By Jonathan Miller, JFS headteacher
A letter to JFS parents last Friday from Michael Glass, our chair of governors, starts: “As some of you may know, JFS was the subject of an unannounced Ofsted inspection over two days in the early part of July. Due to the summer holidays, the final report has only just been released.”
Schools are often able to predict when an Ofsted inspection is due. As a school which had at our last inspection received 39 out of 39 Outstanding Grades, we were not expecting a visit.
We were even less expecting the news that, rather than having the normal 24 hours’ notice for the final planning of a schedule, the team of inspectors were arriving in half an hour.
The reason for this absence of notice was that the visit had been triggered by a handful of complaints about the school.
Importantly, the report acknowledges that the inspectors could find no evidence of many of the allegations which had been made.
The inspection itself consists of lesson observations, a series of meetings, scrutiny of students’ work, consideration of the feedback from parental and staff questionnaires and an examination of a considerable amount of documentation the school provides.
The meetings included those with governors, various members of staff to examine different features of life at JFS as well as considerable interaction with our younger students in lessons, in meetings and in the corridors. Unfortunately, inspectors did not have the opportunity to meet the 560 students in years 11 and 13 who had finished their public examinations.

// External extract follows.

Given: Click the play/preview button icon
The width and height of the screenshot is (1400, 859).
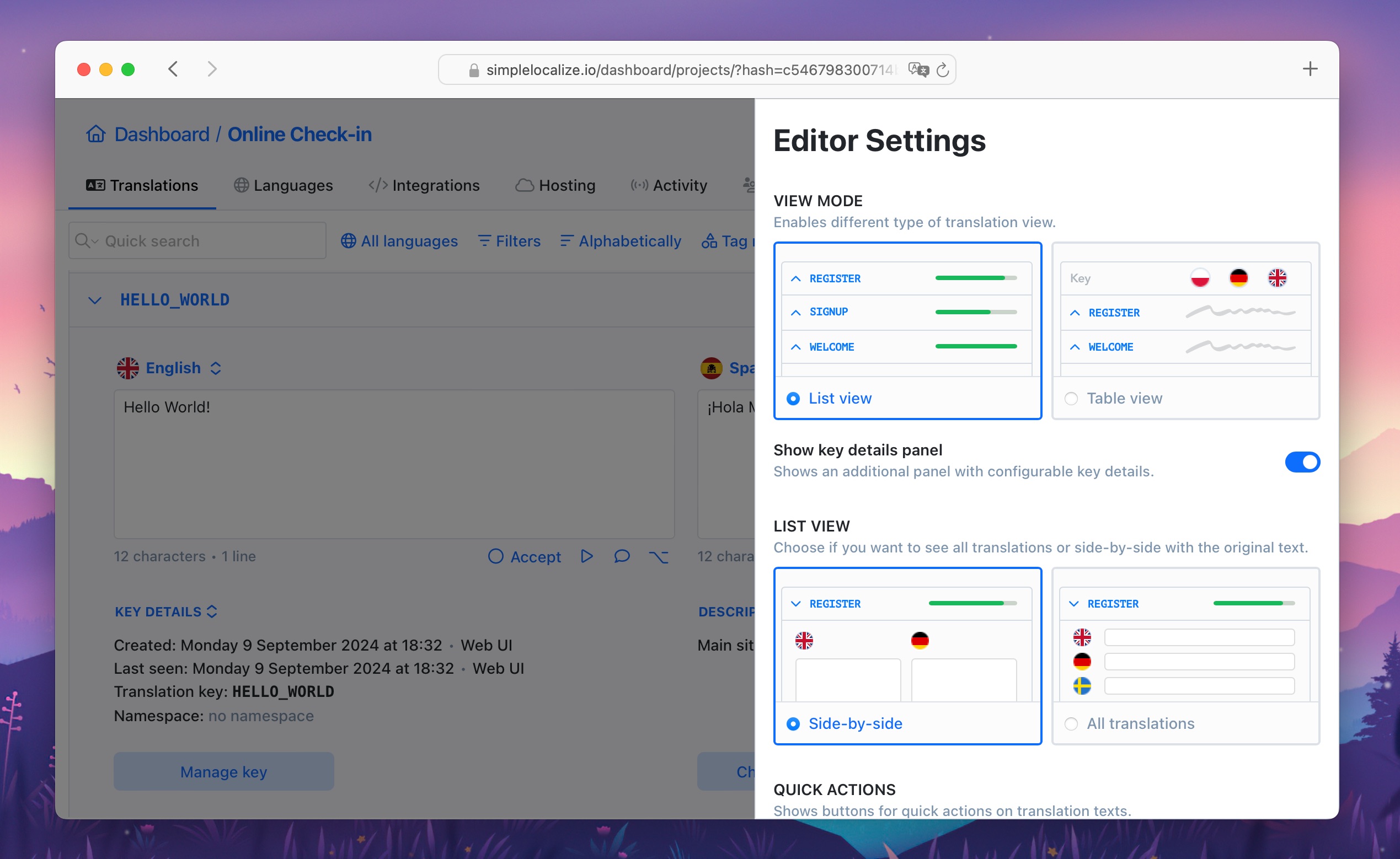Looking at the screenshot, I should (588, 557).
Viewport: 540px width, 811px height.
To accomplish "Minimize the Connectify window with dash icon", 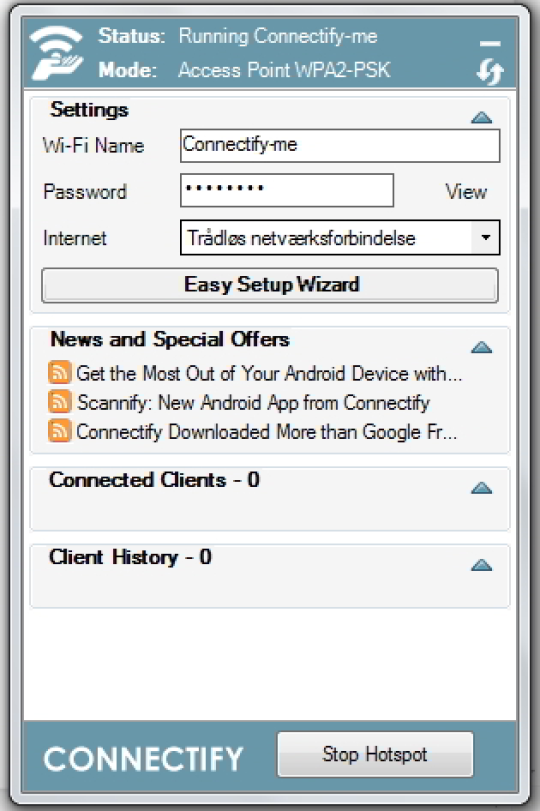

At the end of the first day of the inspection, the lead inspector held a meeting of the team at which I was invited to attend. This gave a summing up of the information which had been gleaned and identified where evidence has not yet been obtained by the inspectors.
It was clear at that point that our teachers had excelled themselves as usual but that the handling of this particular incident was going to shape the report. I have now had two months to reflect on this outcome and my reaction remains much as it did in early July.
First, I was extremely pleased to see such positive feedback on some fundamental areas including our teaching as well as student progress, as was shown by our public examination results – again impressive in the summer results available after the inspection. I took particular pleasure in the statement that JFS has an aspirational vision.
For me, this confirmed that we are never complacent or content with what we have achieved in the past but always strive to provide a better service for the students in our care.
This is why, since the previous inspection, I have wanted to measure our school against the standards set by a number of external organisations. This has led to our awards of Investors in People (2011), the NAACE Challenge Award (2012), Investors in Careers (2013) and, just last July, the award of Investors in People Gold Status.
Second, I entirely accept the areas for improvement identified by the team of inspectors. Many of these already formed part of systematic plans for self-improvement and were challenges that had been identified. We have made plans to deal with these and work has started.
I have already written to parents about student attendance, one of the issues raised, while a meeting of the governing body was dedicated to a consideration of the steps we now need to take.
We always wish to improve and do not rest on our laurels. However, I must also agree with the large number of parents and professional colleagues both within and outside the JFS school community who have been in contact in the last few days. They simply do not believe that the grade presented by this report is an accurate reflection of the JFS they know. They feel that the report puts a disproportionate emphasis on issues that do not go to the heart and soul of the school.
I hope those with an interest will make up their own minds and speak to JFS students and their parents, the best judges of our school. Feel free to visit us – we have open mornings so you can see JFS on a normal day.
The published report stands and will not change. We will respond to this latest challenge by putting in place what is needed to ensure that, when the inspectors return, this is a short-lived blip in the series of Outstanding Ofsted reports JFS has always previously received.
I am committed to achieving this; our students, the children of our community, deserve nothing less.